There are different levels of bad employees. You might really like some of these employees as people – they may be lovely as a friend, but not-so-great in the workplace (they might be incompetent or underperforming.) They could also be downright toxic, letting their negativity bring the whole workplace down. Toxic employees are more obviously bad for business, but all levels of bad employees are hurting your corporate culture and productivity. There’s no such thing as a harmless bad employee, any of them could be costing you more than you realize.
A bad employee often isn’t productive. There can be a variety of reasons for this: he could be incompetent for the job, lazy, or distracted by his own bad habits. This isn’t surprising: a lack of productivity is one of the main reasons an employee can be bad. What is surprising is how much it can affect the rest of your team. Studies have shown that one bad employee can decrease the productivity of a group by 30 to 40 percent. Suddenly, you’re not dealing with one underperforming employee, you have an underperforming team. Other employees can be dragged down into a toxic employee’s negative vortex; a negative employee can create unnecessary drama and tension in the workplace, which makes a stressful environment to work in.
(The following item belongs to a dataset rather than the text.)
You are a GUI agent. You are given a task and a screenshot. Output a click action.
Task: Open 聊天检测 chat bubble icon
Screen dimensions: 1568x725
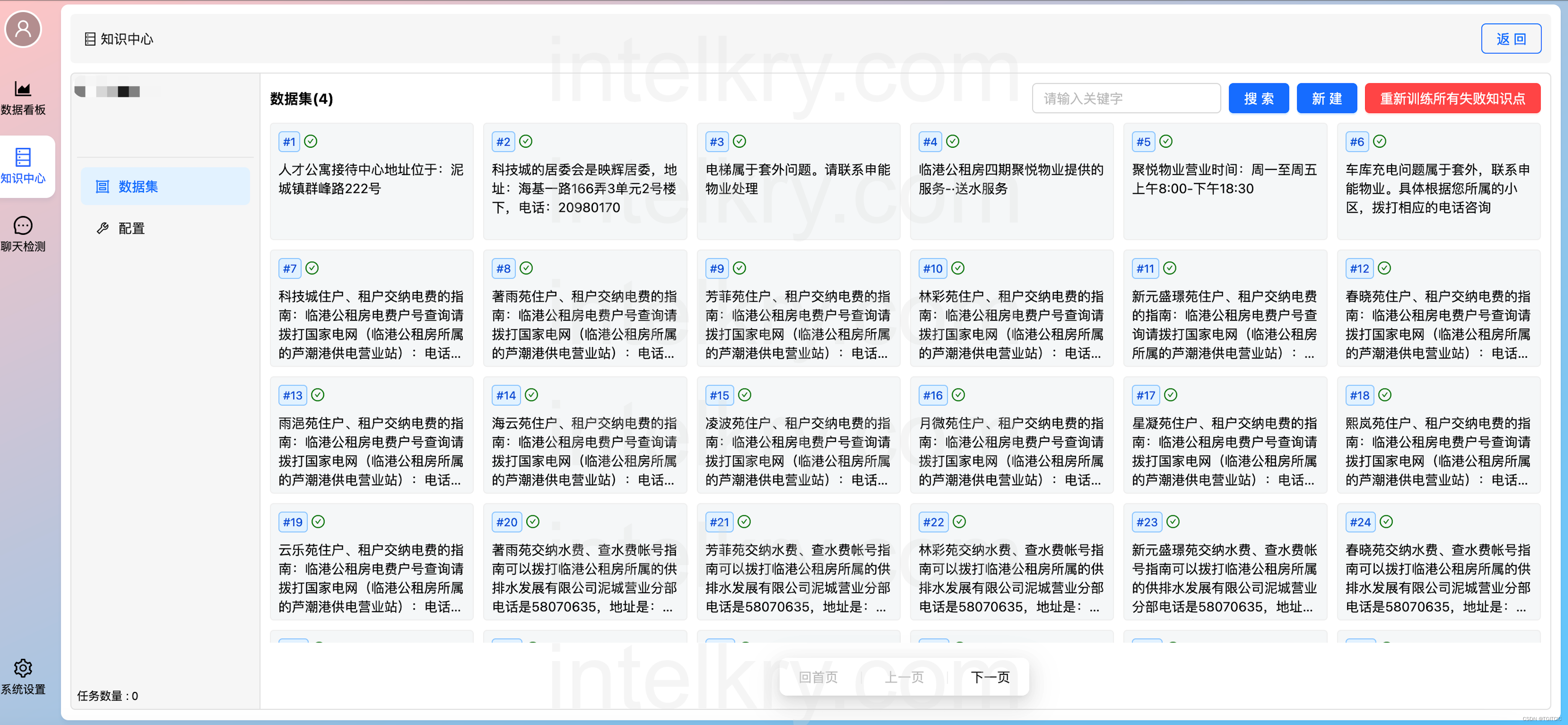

Good, productive employees may just lose motivation when they see how an incompetent employee can coast on everyone else’s hard work.
Your business makes money through clients, so your clients are the business’ lifeblood. Do you have a bad employee dealing directly with clients? Think of your employees as ambassadors of your business; are they representing the culture and values for which your business stands? A toxic employee’s negative attitude can be apparent to clients, which will taint their impression of the company. Bad employees are more likely to make mistakes, which can upset clients and cost your business money to correct the issue.
Bad employees cost your business big-time. Between decreased productivity, damaged client relationships, and the loss of the culture you’ve worked to foster, a bad employee can cost you more than you know. The best way to avoid bad employees is to hire the right people in the first place, but you may be able to turn a bad situation around by letting the bad employee go – in the right way. Work with your human resources team, or, if your company doesn’t have one, a PEO that can help you to avoid all of the risks of ending a worker’s employment.